## BEGIN SOURCE DOCUMENT

An immature boy writes: Why do men have nipples?

Same reason women do, son. Sure, it’s a thin, tasteless gruel that dad produces, and prehistoric fathers nursed only in the most hardscrabble times, but male breasts can come through in a draught or if mom goes hysterical and dries up. Even today, in the library or supermarket, I’ve seen mateless male parents pull out their flat chests and, by squeezing and grunting, produce a dusty, weak meal for junior to suck down. It isn’t clear if the law in all states permits nursing pops to do so in public, but I was in Ohio, a hotbed of decency, and it’s OK there. Tell you what, though. After seeing what dribbled out of an hombre’s teat one day last week in an Ohio Target store, if I were a kid I’d prefer a woman every time.

## END SOURCE DOCUMENT
## BEGIN DATA PROVIDED

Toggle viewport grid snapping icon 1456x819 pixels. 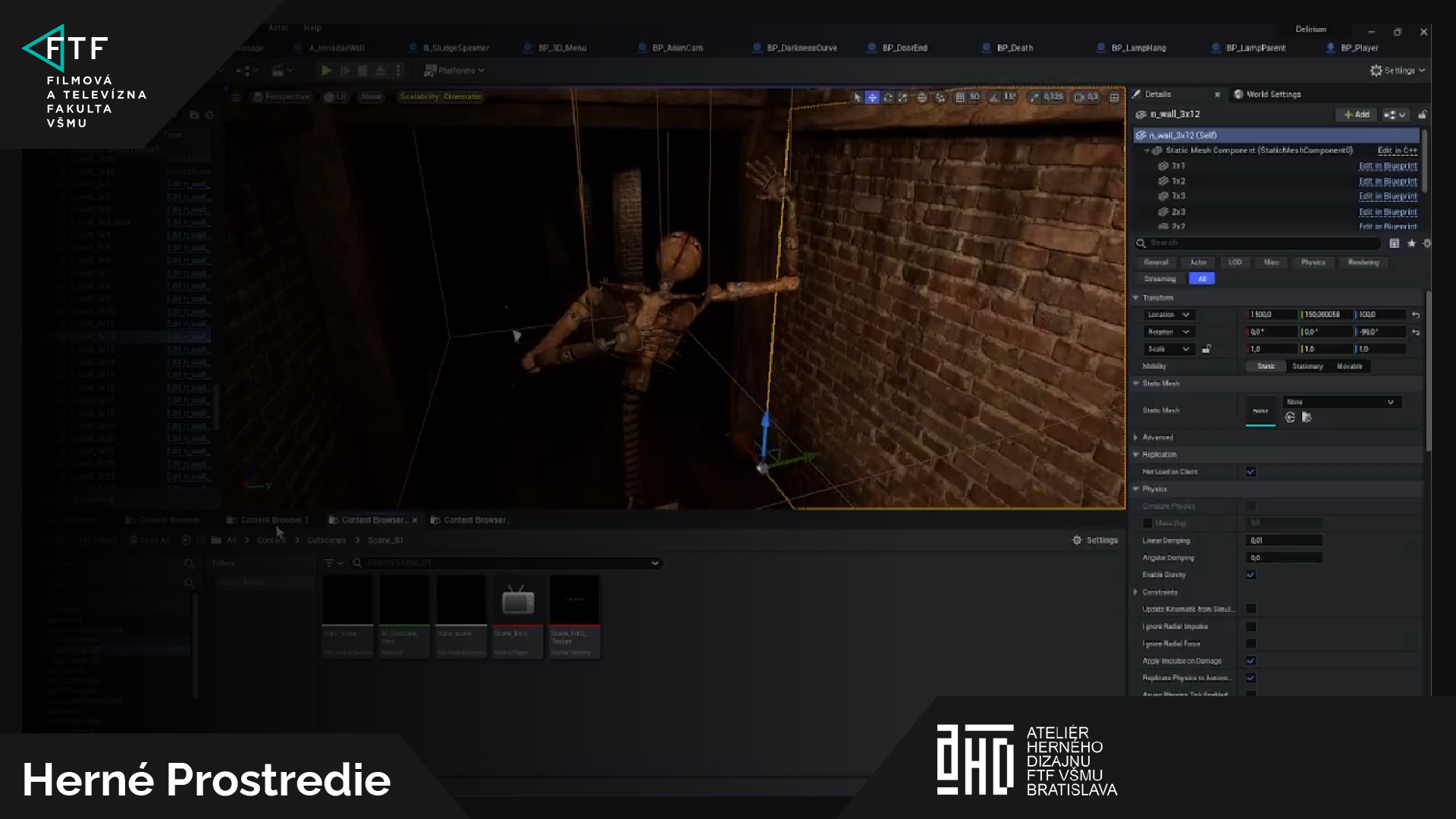[x=960, y=97]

## END DATA PROVIDED

* **WRITTEN PROBLEM 1**
List each setting where the writer of the column on why men have nipples says he has been.
* **WRITTEN PROBLEM 2**
Pick up the column on why men have nipples after its final sentence and continue it in the same voice.

* **EXERCISE RESPONSE 1**
The library, the supermarket, Ohio, and a Target store in Ohio.

* **EXERCISE RESPONSE 2**
A conscientious objector writes: We humans only use around 10 to 15 percent of our brains. On the job I have — recycling discount coupons for a grocery store chain — I use maybe only 2 to 3 percent of that. So that’s about three or four pounds of useless gray matter I’m carrying around in my oversized skull, and the same goes for everybody. What’s the point, according to evolutionary theory? Why lug excess brain and head around, when we only need brains the size of tater tots and heads not much bigger? Without all that extra brain and bone, we might be able to jump farther or dive better or something else useful.

No mystery here, guy. Man needs a good-sized head to keep his eyes apart. Next question.

A free spirit writes: What’s the point in being conscious? It seems to me that I do most of my worrying and fretting conscious, and most of the pain and nausea I feel is a result of my being conscious, so why did nature do this to me?

You’ve put your finger on it, friend. The main function of the brain is to turn all sensory input of any kind into shocking, revolting fear. Fear so bad you shake all over and sweat at night. All visual, auditory, and tactile sensations — raw feels, as we scientists call them — are but the beginnings of outlandish, unavoidable, irreducible terror and fear. Fear of everything, terror at all! Once you understand that, you can begin to relax.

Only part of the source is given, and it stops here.